◆ **TEXTE FOURNI**:
- - - -

Le principal objectif est de voir comment les artistes contemporains se sont appropriés le corps et tout ce qu’il véhicule comme signes pour faire œuvre. Ainsi, il s’agit de connaître et de comprendre les différentes collaborations possibles entre le domaine artistique et le domaine sociologique vis-à-vis des transformations faites du corps dans les différentes catégories d’œuvres d’art des artistes d’aujourd’hui.

Organisation du colloque et modalités de soumission

Pendant les matinées nous assisterons à des cycles de conférences ouvertes au public. Après une pause déjeuner, nous vous inviterons à suivre des tables rondes entre chercheurs et acteurs de terrain et des ateliers pratiques où vous pouvez expérimenter une « réflexion participante » par le biais d’activités proposées par des « modificateurs » corporels. Lors des soirées, les contributeurs seront invités à se rendre aux performances proposées par le collectif INACT, partenaire de l’événement.

Modalités de soumission

Nous attendons des propositions sous trois formats distincts :
  1. Une communication scientifique pour les sessions de conférences. Tous les axes de recherche seront abordés.   
  2. Une participation aux tables rondes. Les participants seront des acteurs de terrain (« modificateurs » et « modifiés ») et des doctorants/chercheurs. Ce sera l’occasion de confronter la théorie avec la pratique, les expériences et récits de terrain seront au cœur des débats.
  3. La création d’un atelier immersif/artistique. Il s’agit de nous proposer la réalisation d’un atelier mettant en situation une expérimentation d’interventions corporelles ou d’appareillages qui modifient (augmentent/déforment/changent) les perceptions, les capacités ou l’apparence corporelle. Par exemple, des ateliers qui permettent de saisir la volubilité corporelle des notions de genre, appartenance ethnique, sociale ou « humaine » sont les bienvenus. La durée de l’atelier se développera dans un espace de 15-20 minutes, les places sont limitées à 15 personnes par atelier.

Le collectif INACT fournira par ailleurs son propre appel à artistes, auquel vous pourrez répondre en proposant des performances qui auront lieu lors des journées d’étude.
Un résumé de la proposition de participation (entre 300 et 500 mots) doit être présenté sous format .DOC ou .PDF dont le titre contiendra le nom de l’auteur précédé du format de la proposi- tion (par exemple : « Communication-Dupond », « TableRonde-Dupond » ou encore « Atelier-Dupond »). Une même personne peut soumettre plusieurs propositions, de même format ou de formats différents. Le résumé doit être complété par une courte présentation de l’auteur.
Les propositions contenant de descriptifs visuels (photographies ou vidéos) doivent être postées sur le site suivant : https://www.wetransfer.com - en indiquant le nom de l’auteur et le titre du projet.
Toutes les propositions sont à envoyer avant le 31 juillet 2015 à l’adresse suivante: corps.modifies@misha.fr
La réponse du comité de sélection sera transmise aux auteurs avant le 1er septembre 2015. Le colloque se déroulera du 28 au 30 avril 2016, à l’Université de Strasbourg.

Comité d’organisation

David Le Breton
Professeur de sociologie
Université de Strasbourg-CNRS. 


Eva Carpigo
Doctorante en anthropologie
Université de Strasbourg-CNRS. 


Valentine Gourinat
Doctorante en éthique et en sciences de la vie
Université de Strasbourg-CNRS, Université de Lausanne. 


Najoua Kefi
Doctorante en sociologie et en théorie de l’art 
Université de Strasbourg- CNRS, Université de Tunis.

Bárbara Nascimento Duarte
Docteure en sciences sociales
Université de Strasbourg- CNRS, Université de Juiz de Fora.

- - - -

◆ **DONNÉES FOURNIES**:
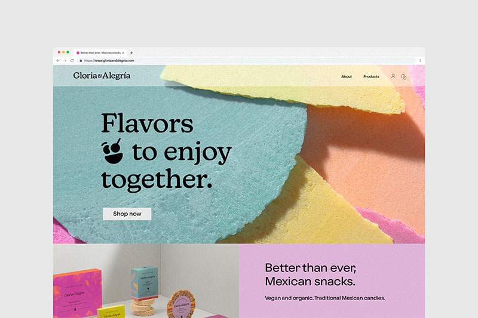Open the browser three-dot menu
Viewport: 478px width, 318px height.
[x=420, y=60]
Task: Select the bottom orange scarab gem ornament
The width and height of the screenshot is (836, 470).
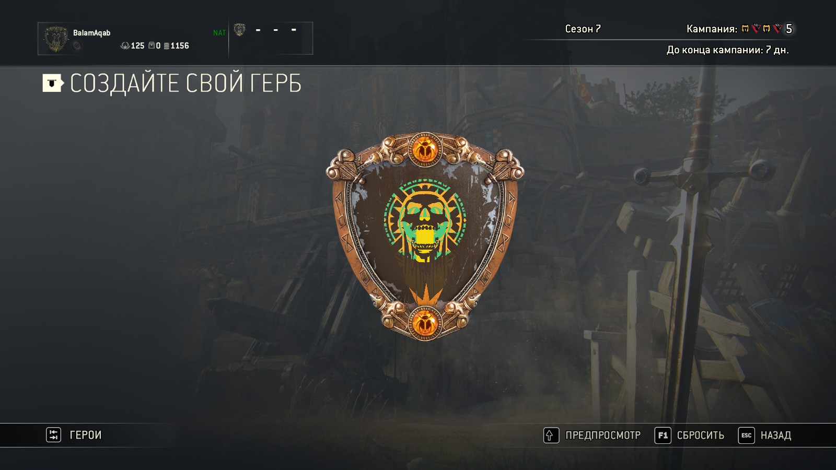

- - - -

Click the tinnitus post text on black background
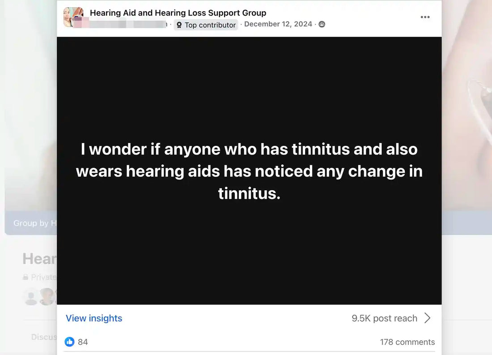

- - - -

◆ **CONSIGNE A**: D'après le texte fourni, où et à quelles dates le colloque aura-t-il lieu ?
◆ **CONSIGNE B**: Citez tous les membres du comité d'organisation nommés dans le texte fourni.
◆ **CONSIGNE C**: Renvoyez le passage du texte fourni, depuis « Le collectif INACT fournira » jusqu'à « titre du projet. ».

◆ **RÉSULTAT A**: Le colloque se déroulera du 28 au 30 avril 2016, à l'Université de Strasbourg.

◆ **RÉSULTAT B**: David Le Breton, Eva Carpigo, Valentine Gourinat, Najoua Kefi, Bárbara Nascimento Duarte

◆ **RÉSULTAT C**:
Le collectif INACT fournira par ailleurs son propre appel à artistes, auquel vous pourrez répondre en proposant des performances qui auront lieu lors des journées d’étude.
Un résumé de la proposition de participation (entre 300 et 500 mots) doit être présenté sous format .DOC ou .PDF dont le titre contiendra le nom de l’auteur précédé du format de la proposi- tion (par exemple : « Communication-Dupond », « TableRonde-Dupond » ou encore « Atelier-Dupond »). Une même personne peut soumettre plusieurs propositions, de même format ou de formats différents. Le résumé doit être complété par une courte présentation de l’auteur.
Les propositions contenant de descriptifs visuels (photographies ou vidéos) doivent être postées sur le site suivant : https://www.wetransfer.com - en indiquant le nom de l’auteur et le titre du projet.